We interpret the current findings in terms of the adjustment of weights within the spatial priority map such that the higher the probability that a target is presented at a location the more attentional resources are directed to that location. Previous research has shown that directing attention to a location improves sensitivity. For example, in a signal detection study, Theeuwes and Van der Burg (2007) showed that perceptual sensitivity is increased for detecting targets presented at cued locations relatively to targets presented at uncued locations (see also Ciaramitaro et al., 2001).

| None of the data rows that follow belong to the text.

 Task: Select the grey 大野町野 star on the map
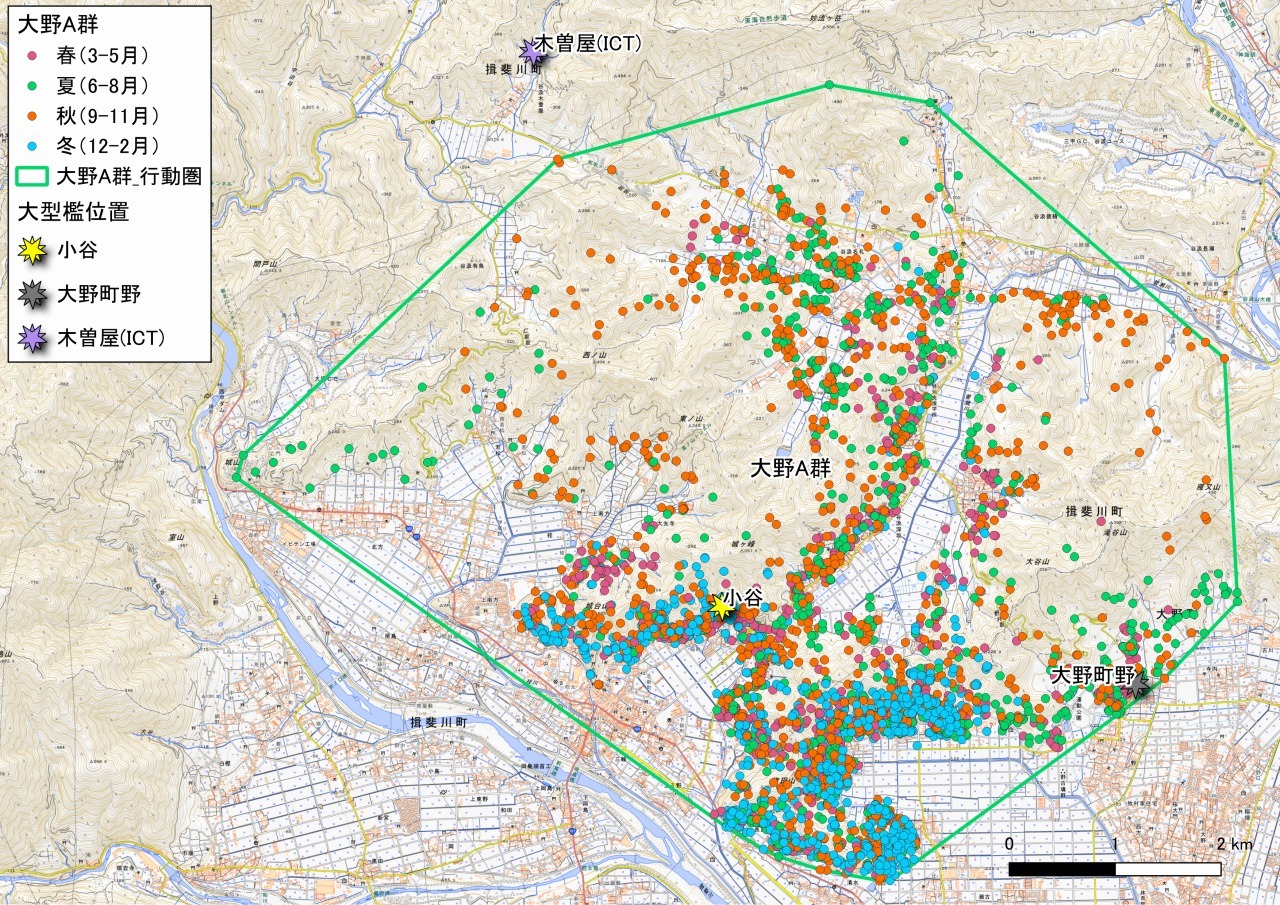click(x=1135, y=684)

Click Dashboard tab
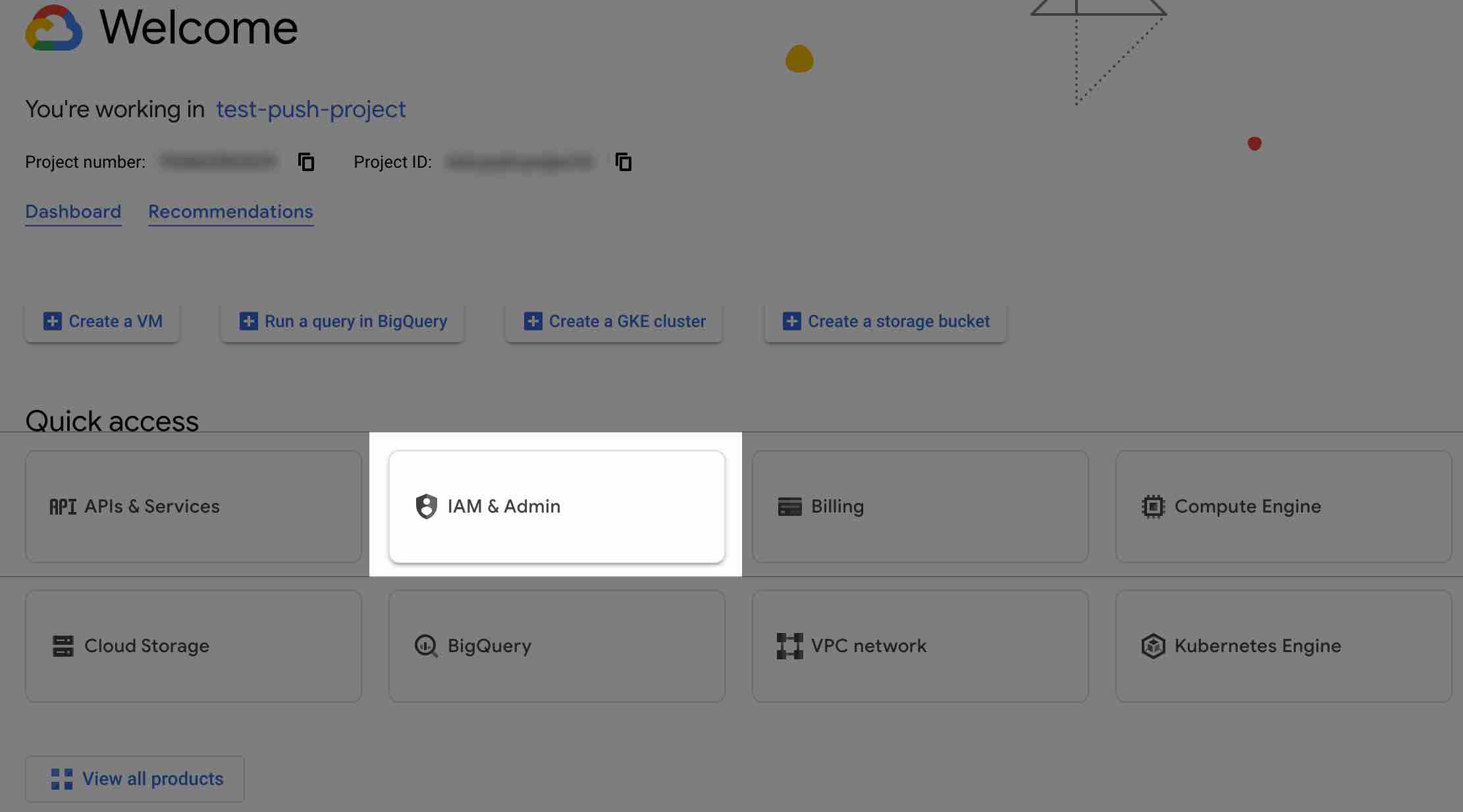72,212
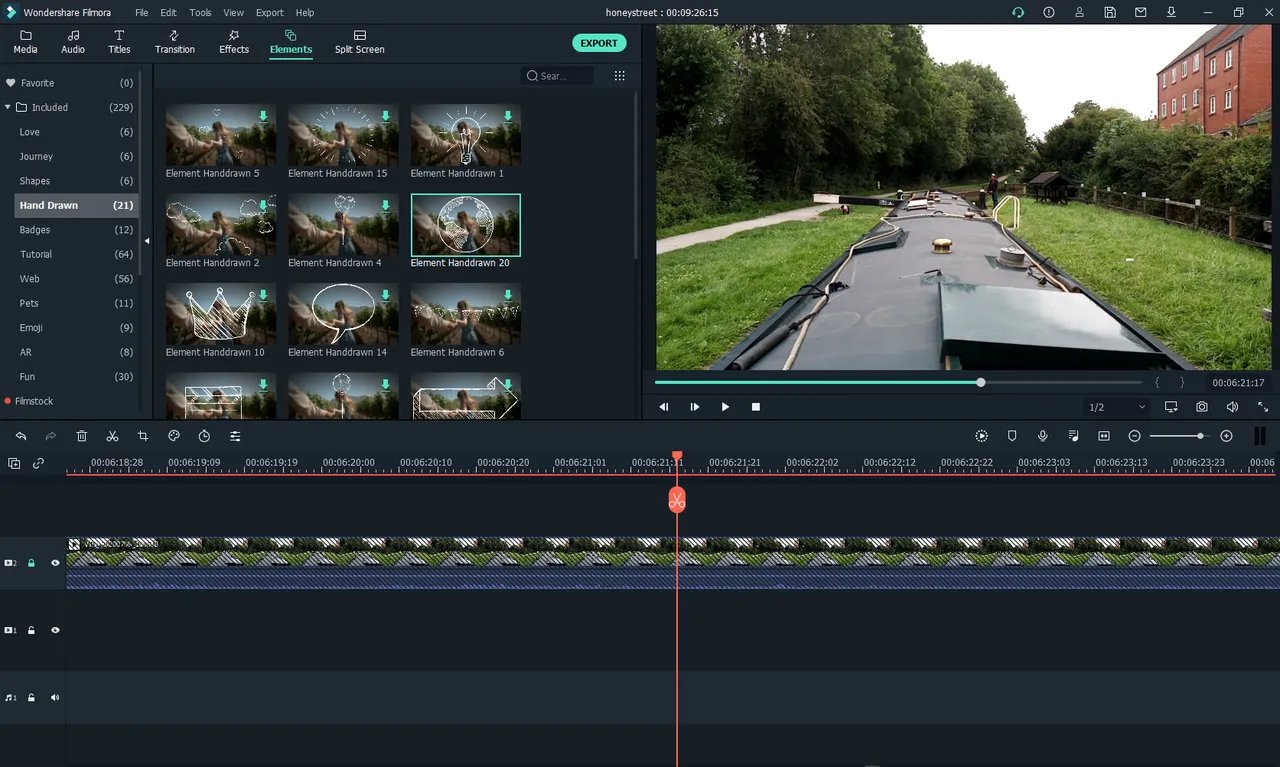This screenshot has height=767, width=1280.
Task: Open the Crop tool in timeline toolbar
Action: [142, 435]
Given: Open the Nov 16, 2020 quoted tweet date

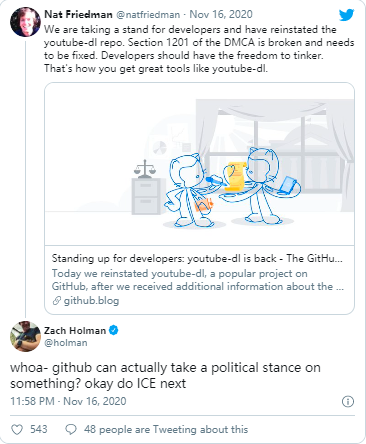Looking at the screenshot, I should tap(221, 14).
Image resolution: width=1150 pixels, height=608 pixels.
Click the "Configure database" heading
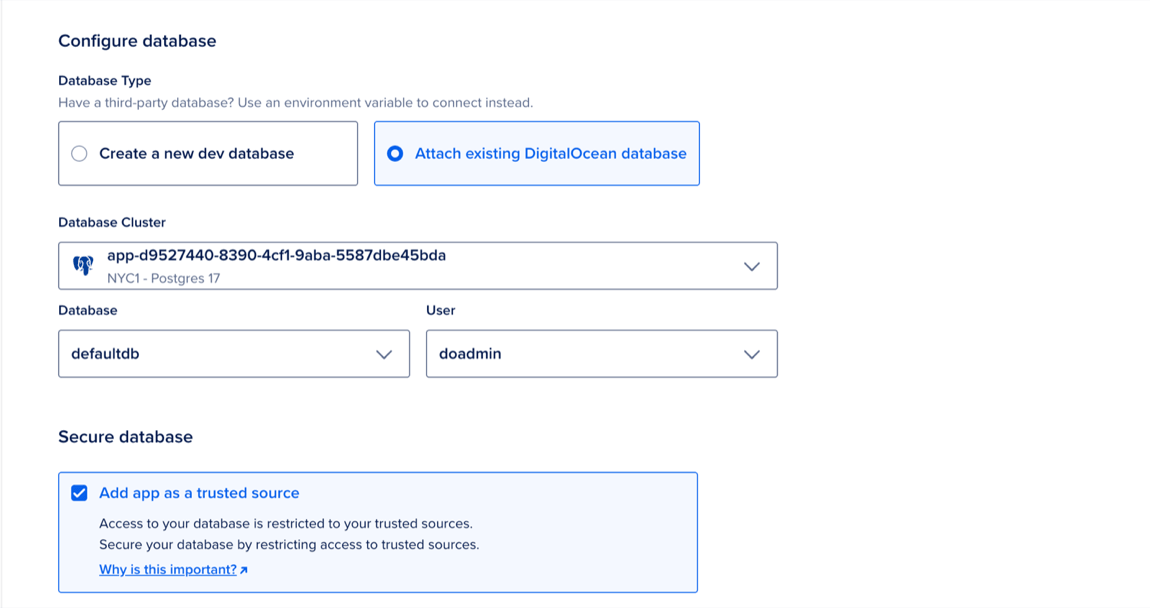pos(137,41)
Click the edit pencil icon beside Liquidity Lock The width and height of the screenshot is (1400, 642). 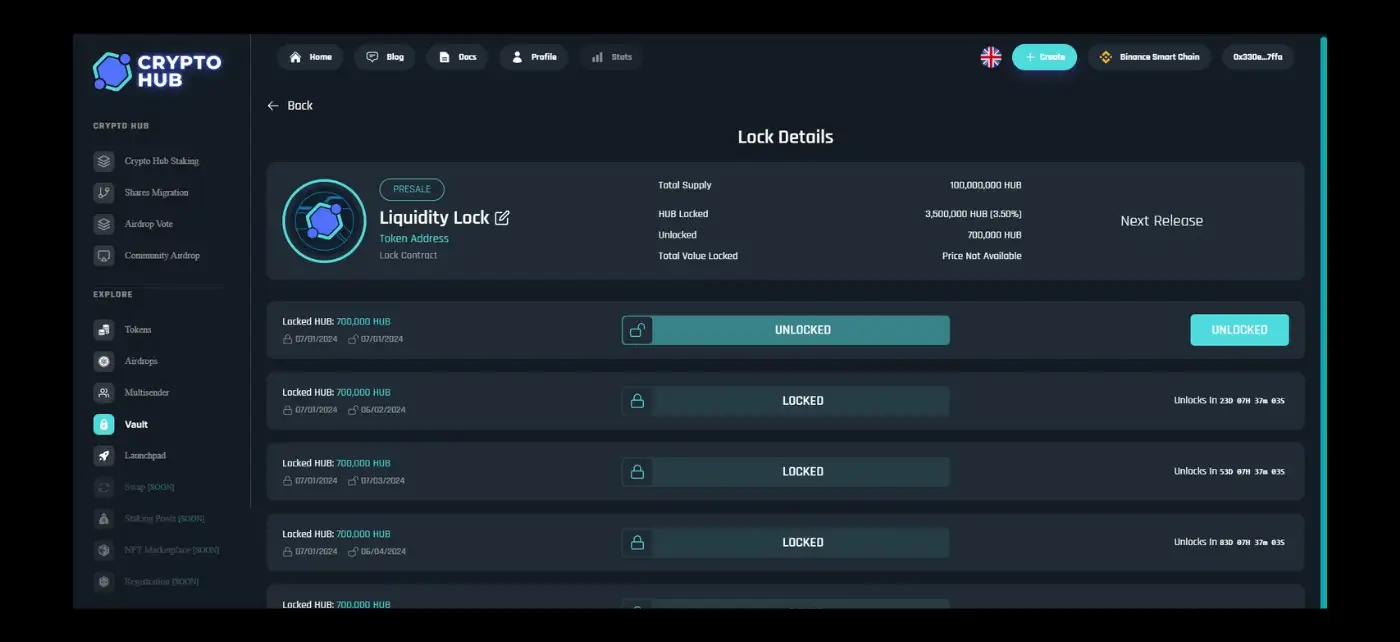(x=502, y=218)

It is important to note that when the distractor is presented at the high-probability location it causes interference. Critically however the amount of interference is not related to the target probability. Indeed, Fig. 4 shows that across all target probabilities, the interference caused by the distractor, when it happens to be presented at that location, remains about the same. Given claims that the weights within the spatial priority map are weighted according to the target probabilities, one would expect that with increased weight also the interference caused by a distractor presented at this location would increase. Even this may seem plausible, this is not necessarily the case. When the distractor is presented at a high-probability location (Fig. 4), the target has to be presented at a low-probability location. This implies that attention needs to be disengaged from this high-probability location (that contains a distractor) and shifted towards the target location. Our results suggest that the disengagement of attention from the high probability location is about equally fast irrespective of the attentional weights that are allocated to this location. With more attentional resources allocated to one location there may be fewer resources available for detecting the target at the low-probability location which would imply that the interference effect should get larger with higher probabilities. However, if more resources are allocated to the high-probability target location, and a distractor is presented there, disengagement from that location may be faster. Even though this is very speculative, it may suggest that these effects (fewer resources to find the target, and faster disengagement from the distractor), cancel each other out, resulting the same interference effect across the probabilities.

Our analysis regarding the speed of learning indicated no reliable effect for block in the distractor absent trials while in the distractor present trials it was reliable and did not interact with the target probability. Even though this may suggest that the presence of a distractor slowed learning, this explanation is unlikely because distractor present and absent trials were mixed within blocks. If learning occurs for one type of trials (distractor absent trials) there is no reason to assume that it does not occur for the other type of trials that were mixed within the same block. Rather than assuming that the presence of a distractor slows learning it is more likely that over blocks participants learn to disengage attention faster from the distractor. This may result in a learning effect for distractor present trials only, and it is not affected by the probability manipulation.

In sum, the current study shows that attentional biases are optimized to the regularities present in the display tracking the experienced probabilities of the locations that is most likely to contain a target. We argue that this effect is not strategic in nature nor the result of repetition priming. We claim that through statistical learning attentional resources are optimally adjusted to obtain the most efficient selection biases. We assume that these biases are optimized by changing the weights within the spatial priority map.